(Saved data entries)

══════════════════════════════

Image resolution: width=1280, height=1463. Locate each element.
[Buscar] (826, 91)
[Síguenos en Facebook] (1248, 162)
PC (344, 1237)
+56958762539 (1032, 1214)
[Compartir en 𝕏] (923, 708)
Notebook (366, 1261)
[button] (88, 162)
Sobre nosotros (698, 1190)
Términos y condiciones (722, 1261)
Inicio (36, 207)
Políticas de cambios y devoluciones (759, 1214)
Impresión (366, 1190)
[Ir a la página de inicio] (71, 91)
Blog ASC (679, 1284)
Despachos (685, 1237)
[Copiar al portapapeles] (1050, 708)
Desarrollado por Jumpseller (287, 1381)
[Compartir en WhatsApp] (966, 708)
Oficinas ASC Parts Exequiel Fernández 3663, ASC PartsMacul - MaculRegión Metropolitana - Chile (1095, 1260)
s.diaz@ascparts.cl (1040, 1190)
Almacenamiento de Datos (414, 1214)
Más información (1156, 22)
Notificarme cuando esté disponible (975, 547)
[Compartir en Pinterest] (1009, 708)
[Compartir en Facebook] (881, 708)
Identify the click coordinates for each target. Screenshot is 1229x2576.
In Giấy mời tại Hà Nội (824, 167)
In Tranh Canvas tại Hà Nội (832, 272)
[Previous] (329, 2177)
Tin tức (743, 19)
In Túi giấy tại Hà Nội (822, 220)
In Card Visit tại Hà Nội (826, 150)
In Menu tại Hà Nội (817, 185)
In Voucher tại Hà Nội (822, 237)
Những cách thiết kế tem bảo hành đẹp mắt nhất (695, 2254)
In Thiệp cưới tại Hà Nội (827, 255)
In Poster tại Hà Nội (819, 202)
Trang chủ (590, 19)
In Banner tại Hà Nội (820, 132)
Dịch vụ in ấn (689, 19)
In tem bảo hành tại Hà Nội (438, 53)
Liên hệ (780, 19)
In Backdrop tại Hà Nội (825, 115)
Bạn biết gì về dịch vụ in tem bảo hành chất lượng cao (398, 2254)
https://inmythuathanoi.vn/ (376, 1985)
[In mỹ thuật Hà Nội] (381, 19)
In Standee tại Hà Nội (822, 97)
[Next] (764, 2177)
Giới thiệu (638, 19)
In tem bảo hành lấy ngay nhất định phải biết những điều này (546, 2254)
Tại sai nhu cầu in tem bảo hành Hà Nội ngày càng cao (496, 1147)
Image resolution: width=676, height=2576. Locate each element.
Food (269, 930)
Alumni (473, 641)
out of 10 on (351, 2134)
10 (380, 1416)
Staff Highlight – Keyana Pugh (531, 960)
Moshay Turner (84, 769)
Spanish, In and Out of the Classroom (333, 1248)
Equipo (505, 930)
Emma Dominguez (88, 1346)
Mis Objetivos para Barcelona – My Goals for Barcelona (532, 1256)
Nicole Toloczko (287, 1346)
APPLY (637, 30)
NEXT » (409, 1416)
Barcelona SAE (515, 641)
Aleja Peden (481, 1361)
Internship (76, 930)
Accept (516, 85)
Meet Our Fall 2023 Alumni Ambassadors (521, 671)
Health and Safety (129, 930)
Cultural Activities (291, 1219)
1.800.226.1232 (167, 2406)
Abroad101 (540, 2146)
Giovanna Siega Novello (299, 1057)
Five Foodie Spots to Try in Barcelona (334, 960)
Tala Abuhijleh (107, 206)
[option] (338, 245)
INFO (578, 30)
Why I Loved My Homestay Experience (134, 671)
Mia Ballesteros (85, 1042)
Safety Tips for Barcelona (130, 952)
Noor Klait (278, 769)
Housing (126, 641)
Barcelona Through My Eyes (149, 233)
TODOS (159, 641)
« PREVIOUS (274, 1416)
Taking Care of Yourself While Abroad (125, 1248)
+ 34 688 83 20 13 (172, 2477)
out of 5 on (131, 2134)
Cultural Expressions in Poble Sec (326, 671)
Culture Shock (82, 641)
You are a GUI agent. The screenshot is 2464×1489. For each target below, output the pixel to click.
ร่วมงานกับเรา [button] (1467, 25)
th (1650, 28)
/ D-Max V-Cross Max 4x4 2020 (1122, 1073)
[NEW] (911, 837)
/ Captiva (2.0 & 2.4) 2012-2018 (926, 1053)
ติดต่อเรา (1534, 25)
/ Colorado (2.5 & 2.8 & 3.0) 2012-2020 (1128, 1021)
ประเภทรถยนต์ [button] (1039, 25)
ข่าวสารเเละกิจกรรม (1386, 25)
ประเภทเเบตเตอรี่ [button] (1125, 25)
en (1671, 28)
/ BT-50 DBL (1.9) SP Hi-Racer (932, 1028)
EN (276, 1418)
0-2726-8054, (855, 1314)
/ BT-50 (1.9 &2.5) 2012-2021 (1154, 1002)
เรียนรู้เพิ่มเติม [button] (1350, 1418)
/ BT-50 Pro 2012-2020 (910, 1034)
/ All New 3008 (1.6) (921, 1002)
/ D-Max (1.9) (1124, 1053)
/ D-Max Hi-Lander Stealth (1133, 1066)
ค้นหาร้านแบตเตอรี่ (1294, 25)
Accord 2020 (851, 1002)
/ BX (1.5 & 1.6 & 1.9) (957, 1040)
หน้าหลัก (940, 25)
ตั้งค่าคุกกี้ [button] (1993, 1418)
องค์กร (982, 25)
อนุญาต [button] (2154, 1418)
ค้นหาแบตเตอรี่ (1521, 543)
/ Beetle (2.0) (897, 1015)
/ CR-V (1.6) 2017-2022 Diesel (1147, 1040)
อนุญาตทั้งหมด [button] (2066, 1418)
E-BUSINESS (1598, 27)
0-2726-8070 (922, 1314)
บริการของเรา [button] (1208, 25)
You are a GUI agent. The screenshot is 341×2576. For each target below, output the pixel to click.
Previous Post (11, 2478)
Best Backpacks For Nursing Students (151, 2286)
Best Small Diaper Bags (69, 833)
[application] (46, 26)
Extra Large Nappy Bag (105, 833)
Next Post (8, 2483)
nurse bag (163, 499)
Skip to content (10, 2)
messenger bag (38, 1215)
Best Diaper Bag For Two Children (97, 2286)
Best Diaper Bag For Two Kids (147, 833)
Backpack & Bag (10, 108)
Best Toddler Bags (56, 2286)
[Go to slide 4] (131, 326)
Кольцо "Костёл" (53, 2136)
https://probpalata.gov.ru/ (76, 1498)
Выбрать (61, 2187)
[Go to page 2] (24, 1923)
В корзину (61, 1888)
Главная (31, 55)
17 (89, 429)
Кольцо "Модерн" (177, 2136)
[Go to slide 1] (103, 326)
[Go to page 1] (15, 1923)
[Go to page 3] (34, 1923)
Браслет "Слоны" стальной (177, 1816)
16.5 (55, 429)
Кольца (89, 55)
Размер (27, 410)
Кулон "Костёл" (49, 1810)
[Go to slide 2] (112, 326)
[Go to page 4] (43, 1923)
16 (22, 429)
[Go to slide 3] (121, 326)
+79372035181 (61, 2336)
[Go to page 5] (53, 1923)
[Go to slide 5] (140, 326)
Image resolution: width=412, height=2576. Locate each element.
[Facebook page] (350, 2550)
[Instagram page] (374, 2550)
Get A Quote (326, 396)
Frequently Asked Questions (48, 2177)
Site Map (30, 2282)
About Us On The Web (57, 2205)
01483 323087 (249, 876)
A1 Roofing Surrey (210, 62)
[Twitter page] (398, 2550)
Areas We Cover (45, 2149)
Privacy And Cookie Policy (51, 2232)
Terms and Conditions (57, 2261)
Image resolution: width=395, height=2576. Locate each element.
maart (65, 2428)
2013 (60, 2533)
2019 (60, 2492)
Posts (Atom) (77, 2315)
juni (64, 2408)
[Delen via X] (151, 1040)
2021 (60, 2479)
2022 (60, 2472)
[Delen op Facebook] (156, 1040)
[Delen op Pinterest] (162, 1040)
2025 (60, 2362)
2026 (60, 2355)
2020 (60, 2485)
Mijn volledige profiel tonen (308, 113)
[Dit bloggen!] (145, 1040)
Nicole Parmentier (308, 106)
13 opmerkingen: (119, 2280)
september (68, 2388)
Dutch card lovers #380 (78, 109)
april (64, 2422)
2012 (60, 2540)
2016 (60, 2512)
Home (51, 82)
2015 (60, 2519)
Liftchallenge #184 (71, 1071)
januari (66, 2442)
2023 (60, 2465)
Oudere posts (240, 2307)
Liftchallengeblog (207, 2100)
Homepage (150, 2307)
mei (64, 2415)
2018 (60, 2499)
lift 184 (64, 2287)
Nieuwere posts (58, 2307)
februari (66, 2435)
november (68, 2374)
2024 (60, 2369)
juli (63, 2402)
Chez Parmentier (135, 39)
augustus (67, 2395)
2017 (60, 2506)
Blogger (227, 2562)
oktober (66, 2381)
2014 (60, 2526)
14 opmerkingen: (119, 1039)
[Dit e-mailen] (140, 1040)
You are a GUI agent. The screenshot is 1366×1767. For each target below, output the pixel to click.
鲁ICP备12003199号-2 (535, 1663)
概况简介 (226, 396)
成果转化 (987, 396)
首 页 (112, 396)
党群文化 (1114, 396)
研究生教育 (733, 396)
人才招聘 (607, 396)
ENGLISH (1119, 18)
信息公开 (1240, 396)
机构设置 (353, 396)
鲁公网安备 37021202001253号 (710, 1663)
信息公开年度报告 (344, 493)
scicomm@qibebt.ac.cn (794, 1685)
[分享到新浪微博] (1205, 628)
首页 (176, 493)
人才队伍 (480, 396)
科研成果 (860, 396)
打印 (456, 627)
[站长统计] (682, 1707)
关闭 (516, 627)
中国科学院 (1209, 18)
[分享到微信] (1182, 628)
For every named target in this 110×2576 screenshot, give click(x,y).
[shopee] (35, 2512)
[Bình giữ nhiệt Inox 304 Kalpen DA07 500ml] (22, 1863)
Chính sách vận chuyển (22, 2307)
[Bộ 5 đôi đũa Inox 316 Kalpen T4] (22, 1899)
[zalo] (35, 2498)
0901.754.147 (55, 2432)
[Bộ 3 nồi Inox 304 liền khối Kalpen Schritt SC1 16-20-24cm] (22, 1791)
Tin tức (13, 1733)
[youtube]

══════════════════════════════

• PROBLEM DESCRIPTION: Could you set down, exactly as written, the lines above between the one holding "[Compartir en WhatsApp] (966, 708)" and the one holding "In Giấy mời tại Hà Nội (824, 167)", inclusive, and nothing more?

• TASK RESPONSE:
[Compartir en WhatsApp] (966, 708)
Oficinas ASC Parts Exequiel Fernández 3663, ASC PartsMacul - MaculRegión Metropolitana - Chile (1095, 1260)
s.diaz@ascparts.cl (1040, 1190)
Almacenamiento de Datos (414, 1214)
Más información (1156, 22)
Notificarme cuando esté disponible (975, 547)
[Compartir en Pinterest] (1009, 708)
[Compartir en Facebook] (881, 708)
Identify the click coordinates for each target. Screenshot is 1229x2576.
In Giấy mời tại Hà Nội (824, 167)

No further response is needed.